Plasma Assisted Depolymerization of Polyethylene Terephthalate

Currently, the world is facing a plastics crisis, with only ~10% being recycled. In this work, we investigate the use of nonthermal plasmas to assist in the chemical recycling of polyethylene terephthalate (PET) (a consumer plastic used in packaging), promoting depolymerization which can be upcycled into commodity plastics or other high value products. PET may be depolymerized into precursors terephthalic acid (TPA) and ethylene glycol (EG) in a liquid with heat, pressure, and/or chemicals (strong acids or bases) by hydrolysis. Nonthermal plasmas in contact with water can provide non-equilibrium conditions at the interface such as heat, UV, solvated electrons, a host of reactive oxygen and nitrogen species (ROS/RNS) and localized pH changes.

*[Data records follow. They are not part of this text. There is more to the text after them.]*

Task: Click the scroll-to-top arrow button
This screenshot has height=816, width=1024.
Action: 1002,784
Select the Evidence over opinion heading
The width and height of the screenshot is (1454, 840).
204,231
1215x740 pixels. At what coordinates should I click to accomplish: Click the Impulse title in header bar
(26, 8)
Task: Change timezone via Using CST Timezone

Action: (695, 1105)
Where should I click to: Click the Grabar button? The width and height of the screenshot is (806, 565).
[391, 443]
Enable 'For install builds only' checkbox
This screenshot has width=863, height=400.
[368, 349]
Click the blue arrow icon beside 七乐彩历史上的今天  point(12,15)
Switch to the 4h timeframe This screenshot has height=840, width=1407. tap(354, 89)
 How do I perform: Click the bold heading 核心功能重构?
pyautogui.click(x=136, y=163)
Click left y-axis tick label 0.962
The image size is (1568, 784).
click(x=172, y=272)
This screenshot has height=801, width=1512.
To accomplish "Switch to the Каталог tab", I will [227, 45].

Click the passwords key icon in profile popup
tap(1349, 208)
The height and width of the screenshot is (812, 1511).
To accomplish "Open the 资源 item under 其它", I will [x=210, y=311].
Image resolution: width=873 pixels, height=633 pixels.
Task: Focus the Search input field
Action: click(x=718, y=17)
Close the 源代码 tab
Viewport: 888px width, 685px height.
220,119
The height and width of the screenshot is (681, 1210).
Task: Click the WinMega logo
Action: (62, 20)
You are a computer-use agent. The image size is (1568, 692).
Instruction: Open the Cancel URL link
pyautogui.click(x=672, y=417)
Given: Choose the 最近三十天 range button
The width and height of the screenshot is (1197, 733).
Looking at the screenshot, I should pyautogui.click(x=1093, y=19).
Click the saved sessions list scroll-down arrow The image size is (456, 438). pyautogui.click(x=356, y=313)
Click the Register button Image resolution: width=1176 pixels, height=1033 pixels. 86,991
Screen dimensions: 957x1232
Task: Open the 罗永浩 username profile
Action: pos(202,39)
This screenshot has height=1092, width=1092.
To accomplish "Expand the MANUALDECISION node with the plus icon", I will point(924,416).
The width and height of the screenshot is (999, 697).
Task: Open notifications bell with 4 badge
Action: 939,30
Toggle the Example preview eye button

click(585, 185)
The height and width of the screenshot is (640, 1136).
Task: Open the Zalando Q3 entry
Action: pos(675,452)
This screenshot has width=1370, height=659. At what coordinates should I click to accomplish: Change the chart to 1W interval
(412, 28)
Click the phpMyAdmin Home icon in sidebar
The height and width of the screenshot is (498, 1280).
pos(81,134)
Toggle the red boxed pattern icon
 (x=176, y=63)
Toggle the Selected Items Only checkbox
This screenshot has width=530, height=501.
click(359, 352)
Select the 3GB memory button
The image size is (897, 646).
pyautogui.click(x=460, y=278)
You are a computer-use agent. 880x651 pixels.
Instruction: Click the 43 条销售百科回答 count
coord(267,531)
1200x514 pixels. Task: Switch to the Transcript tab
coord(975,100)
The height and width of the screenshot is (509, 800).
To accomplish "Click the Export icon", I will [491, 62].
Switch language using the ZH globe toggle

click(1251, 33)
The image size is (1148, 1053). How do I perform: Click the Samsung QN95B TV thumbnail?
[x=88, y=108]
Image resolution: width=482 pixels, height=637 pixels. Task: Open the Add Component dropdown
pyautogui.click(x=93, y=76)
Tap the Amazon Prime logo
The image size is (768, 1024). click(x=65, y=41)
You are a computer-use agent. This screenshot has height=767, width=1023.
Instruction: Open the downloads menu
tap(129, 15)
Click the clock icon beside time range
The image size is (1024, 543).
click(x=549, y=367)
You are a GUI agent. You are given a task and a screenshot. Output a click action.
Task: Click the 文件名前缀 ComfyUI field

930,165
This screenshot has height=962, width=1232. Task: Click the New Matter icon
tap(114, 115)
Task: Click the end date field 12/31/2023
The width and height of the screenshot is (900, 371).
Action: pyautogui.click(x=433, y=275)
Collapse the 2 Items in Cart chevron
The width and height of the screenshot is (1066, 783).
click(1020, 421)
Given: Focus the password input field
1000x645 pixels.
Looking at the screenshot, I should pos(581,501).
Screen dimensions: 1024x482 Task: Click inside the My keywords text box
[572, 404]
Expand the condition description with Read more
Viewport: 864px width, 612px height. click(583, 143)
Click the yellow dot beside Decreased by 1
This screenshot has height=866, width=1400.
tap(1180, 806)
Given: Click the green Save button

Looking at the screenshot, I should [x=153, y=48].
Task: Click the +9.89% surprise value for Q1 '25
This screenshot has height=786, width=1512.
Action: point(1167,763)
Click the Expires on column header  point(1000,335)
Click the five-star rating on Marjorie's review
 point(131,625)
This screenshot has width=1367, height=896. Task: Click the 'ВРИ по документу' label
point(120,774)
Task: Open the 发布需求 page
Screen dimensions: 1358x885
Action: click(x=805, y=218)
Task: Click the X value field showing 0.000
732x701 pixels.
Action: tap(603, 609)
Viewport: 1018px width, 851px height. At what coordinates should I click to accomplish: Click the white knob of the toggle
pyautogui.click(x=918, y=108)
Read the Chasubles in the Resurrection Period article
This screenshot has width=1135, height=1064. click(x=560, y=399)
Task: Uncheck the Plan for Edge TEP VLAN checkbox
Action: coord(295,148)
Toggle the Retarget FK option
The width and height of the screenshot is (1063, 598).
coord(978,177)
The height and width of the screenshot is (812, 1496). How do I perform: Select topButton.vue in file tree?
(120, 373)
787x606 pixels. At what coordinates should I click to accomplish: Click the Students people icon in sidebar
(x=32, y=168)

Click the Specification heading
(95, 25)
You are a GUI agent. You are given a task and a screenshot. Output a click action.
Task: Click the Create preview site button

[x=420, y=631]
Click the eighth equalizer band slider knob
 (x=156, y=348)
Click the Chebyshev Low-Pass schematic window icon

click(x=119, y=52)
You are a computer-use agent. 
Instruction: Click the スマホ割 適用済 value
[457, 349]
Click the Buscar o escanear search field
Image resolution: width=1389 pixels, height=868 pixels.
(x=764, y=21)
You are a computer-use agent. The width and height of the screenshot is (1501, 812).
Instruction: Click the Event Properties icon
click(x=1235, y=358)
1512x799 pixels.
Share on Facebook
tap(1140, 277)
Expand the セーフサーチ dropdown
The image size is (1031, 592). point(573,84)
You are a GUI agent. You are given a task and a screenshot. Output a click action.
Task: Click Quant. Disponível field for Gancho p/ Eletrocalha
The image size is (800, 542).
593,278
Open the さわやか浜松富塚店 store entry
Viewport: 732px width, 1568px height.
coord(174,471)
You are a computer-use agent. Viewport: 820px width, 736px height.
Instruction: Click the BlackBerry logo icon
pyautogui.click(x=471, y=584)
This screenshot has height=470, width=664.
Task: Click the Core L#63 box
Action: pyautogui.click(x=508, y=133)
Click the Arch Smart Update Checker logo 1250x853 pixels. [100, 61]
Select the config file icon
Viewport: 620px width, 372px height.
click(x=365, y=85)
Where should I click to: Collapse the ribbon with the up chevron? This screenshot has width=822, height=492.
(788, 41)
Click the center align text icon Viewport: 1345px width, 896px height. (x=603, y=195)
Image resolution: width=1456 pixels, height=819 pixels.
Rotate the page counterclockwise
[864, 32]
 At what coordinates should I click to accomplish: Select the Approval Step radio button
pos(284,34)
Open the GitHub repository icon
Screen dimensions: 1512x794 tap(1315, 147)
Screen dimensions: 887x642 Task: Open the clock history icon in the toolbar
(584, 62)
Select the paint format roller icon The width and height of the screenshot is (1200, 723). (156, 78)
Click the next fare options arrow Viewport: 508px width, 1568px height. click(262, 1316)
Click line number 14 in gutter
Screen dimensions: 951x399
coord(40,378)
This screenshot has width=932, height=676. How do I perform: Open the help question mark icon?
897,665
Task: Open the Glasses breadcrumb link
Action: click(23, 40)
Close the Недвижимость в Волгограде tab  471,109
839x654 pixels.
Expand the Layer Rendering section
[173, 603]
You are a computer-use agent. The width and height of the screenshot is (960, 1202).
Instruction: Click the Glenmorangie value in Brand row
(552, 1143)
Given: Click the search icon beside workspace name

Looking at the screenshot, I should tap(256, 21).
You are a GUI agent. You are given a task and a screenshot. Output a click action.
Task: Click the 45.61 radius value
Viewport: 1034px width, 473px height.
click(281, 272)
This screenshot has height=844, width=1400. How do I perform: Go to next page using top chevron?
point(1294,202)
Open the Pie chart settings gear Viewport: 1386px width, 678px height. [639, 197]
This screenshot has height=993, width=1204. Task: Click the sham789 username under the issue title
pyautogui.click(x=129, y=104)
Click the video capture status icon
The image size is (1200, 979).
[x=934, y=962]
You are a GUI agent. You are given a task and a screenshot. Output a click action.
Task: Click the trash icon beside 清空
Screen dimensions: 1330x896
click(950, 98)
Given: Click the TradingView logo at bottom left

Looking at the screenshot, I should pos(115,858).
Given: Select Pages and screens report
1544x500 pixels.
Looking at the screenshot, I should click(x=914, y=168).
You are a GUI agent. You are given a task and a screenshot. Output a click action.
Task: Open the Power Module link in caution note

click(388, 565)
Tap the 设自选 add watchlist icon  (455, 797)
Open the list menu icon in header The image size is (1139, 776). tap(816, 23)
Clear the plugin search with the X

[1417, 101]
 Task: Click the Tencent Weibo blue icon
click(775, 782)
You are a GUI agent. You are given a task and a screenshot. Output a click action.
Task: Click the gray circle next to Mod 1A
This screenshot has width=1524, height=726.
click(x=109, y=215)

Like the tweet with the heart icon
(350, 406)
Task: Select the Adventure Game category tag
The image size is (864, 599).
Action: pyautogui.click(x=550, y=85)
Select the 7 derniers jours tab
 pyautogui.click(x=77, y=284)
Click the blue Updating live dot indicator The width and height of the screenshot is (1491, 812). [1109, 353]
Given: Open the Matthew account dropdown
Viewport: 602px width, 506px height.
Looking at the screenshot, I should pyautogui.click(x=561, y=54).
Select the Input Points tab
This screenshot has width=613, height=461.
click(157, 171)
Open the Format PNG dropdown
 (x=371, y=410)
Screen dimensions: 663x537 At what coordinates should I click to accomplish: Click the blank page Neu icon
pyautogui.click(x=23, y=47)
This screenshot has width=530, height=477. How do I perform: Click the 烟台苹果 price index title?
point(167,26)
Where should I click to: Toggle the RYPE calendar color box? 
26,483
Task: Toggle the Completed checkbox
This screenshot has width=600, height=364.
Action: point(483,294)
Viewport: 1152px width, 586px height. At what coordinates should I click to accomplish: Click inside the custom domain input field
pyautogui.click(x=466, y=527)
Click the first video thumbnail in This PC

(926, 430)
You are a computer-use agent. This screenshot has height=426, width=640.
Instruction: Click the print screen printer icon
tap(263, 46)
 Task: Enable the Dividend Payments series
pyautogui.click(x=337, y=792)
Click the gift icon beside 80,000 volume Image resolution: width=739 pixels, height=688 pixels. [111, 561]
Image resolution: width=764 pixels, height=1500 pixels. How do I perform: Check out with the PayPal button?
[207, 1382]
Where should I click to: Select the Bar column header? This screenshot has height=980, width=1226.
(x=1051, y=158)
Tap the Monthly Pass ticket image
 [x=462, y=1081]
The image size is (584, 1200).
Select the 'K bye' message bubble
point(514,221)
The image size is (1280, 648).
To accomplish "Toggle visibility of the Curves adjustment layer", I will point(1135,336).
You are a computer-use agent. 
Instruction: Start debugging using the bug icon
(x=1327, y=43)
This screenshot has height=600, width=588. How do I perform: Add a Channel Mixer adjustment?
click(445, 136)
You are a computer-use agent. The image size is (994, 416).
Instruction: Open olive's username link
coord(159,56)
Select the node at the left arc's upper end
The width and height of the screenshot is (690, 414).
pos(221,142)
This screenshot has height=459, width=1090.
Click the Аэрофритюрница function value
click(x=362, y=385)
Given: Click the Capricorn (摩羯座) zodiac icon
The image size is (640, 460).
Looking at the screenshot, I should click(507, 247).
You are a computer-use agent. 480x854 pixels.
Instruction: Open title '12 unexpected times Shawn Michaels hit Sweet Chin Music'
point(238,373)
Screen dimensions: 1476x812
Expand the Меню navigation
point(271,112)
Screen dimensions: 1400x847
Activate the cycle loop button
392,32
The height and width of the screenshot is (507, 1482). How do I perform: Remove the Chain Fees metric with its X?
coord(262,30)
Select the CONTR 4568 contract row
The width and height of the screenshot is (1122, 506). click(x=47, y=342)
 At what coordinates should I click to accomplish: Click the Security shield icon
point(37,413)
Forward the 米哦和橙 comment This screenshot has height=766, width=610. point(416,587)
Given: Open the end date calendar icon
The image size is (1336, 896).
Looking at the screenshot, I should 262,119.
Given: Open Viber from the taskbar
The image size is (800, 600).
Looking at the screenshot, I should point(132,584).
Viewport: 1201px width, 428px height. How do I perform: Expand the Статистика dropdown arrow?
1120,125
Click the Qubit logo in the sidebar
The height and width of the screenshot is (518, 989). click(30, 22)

These conditions are suitable to provide several pathways for polymer chain breaking, including hydrolysis, without the typical required heat and chemicals to alter the pH. This initial work aims to provide insight on the bulk conditions of the solution created during treatment, including plasma and gas temperature, ROS/RNS concentrations, and pH changes. Polymer analysis techniques, including mass spectrometry, FTIR, and Raman spectroscopy are used to understand reaction products as well as functional groups formed at the polymer surface.